# TASK STATEMENT
Please take the records that follow and repeat exactly the lines starting with the line with "You are a computer-use" and going on through the line with "Instruction: Click the plus icon beside 比较".

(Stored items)
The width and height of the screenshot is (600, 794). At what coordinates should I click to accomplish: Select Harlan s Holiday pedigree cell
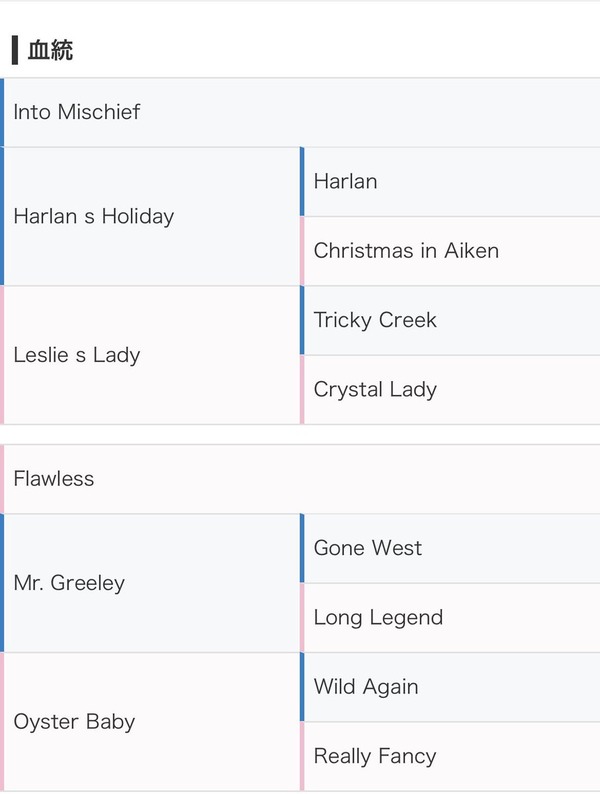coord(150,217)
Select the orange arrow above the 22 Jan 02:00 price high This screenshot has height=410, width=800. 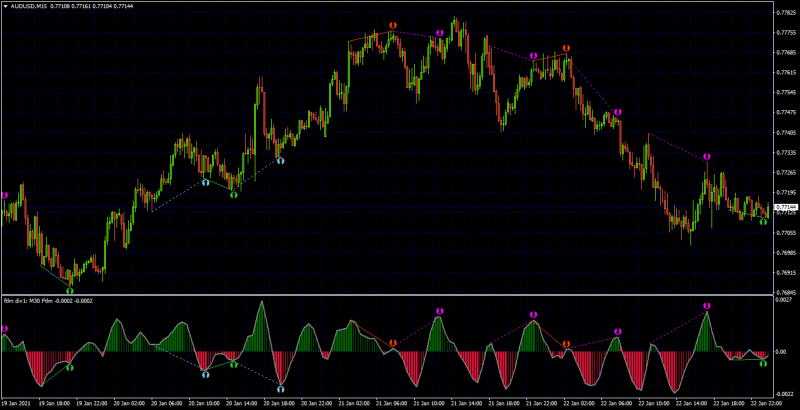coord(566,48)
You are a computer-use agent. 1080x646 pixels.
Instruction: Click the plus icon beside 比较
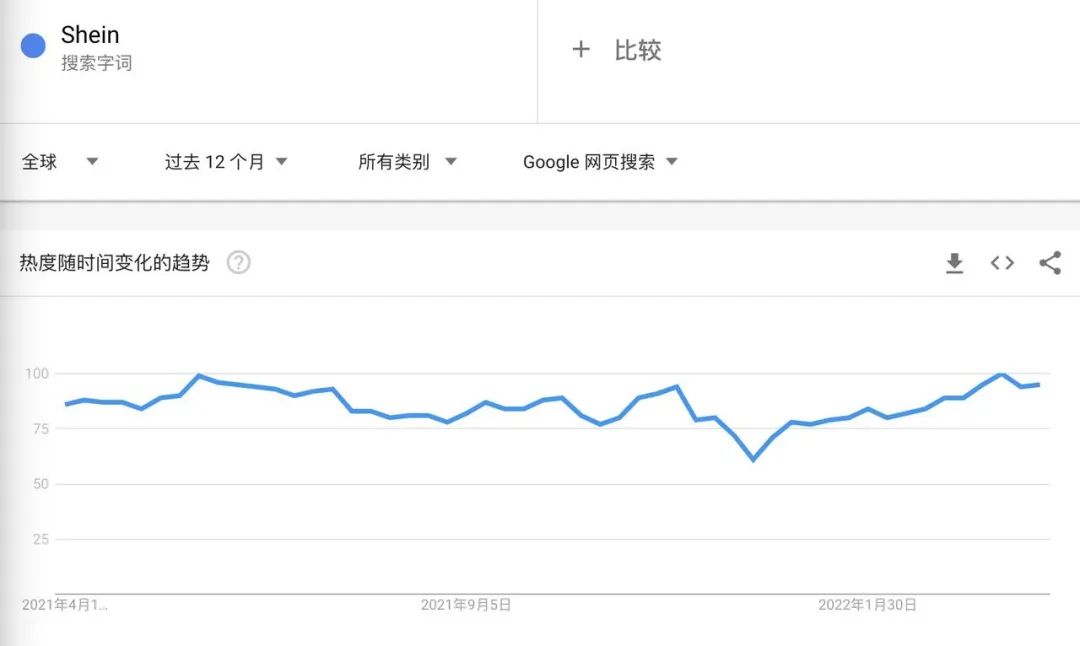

==

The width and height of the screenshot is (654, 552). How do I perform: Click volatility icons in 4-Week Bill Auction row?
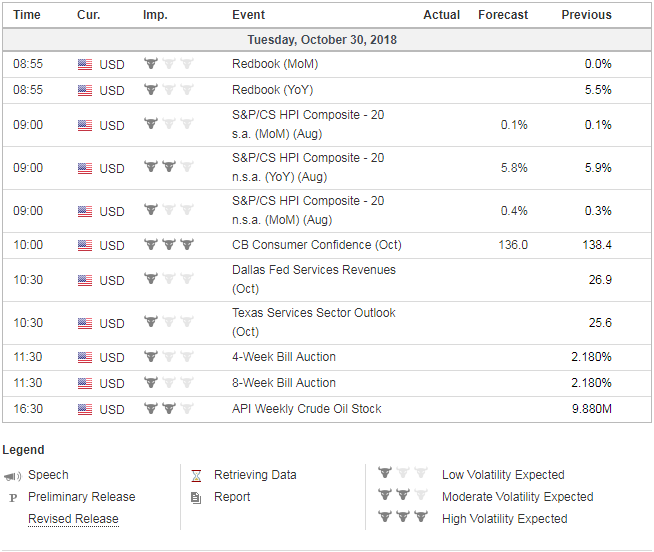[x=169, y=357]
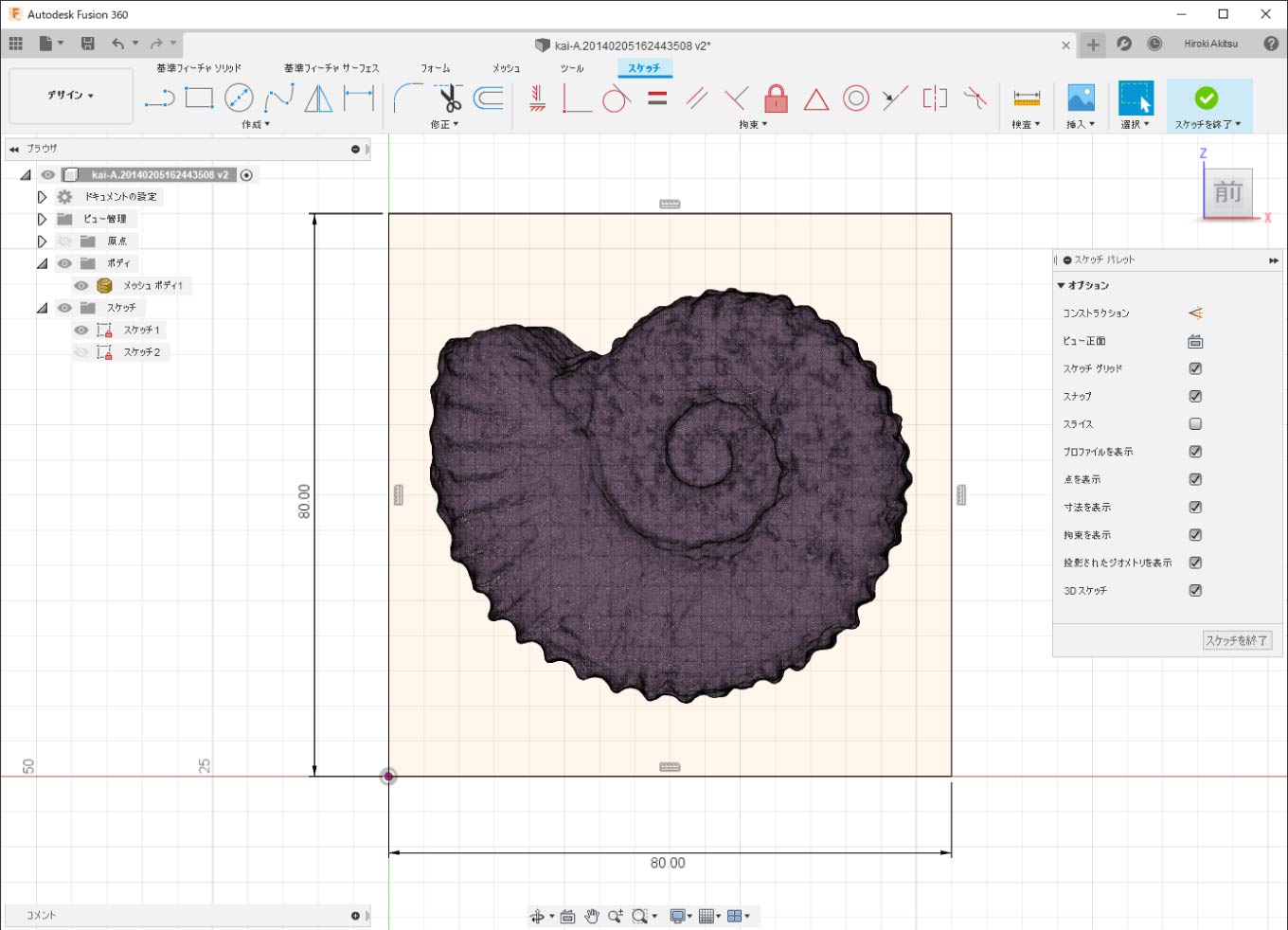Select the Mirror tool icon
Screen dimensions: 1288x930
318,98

# TASK RESULT
You are a computer-use agent. 1080x646 pixels.
Instruction: Click the plus icon beside 比较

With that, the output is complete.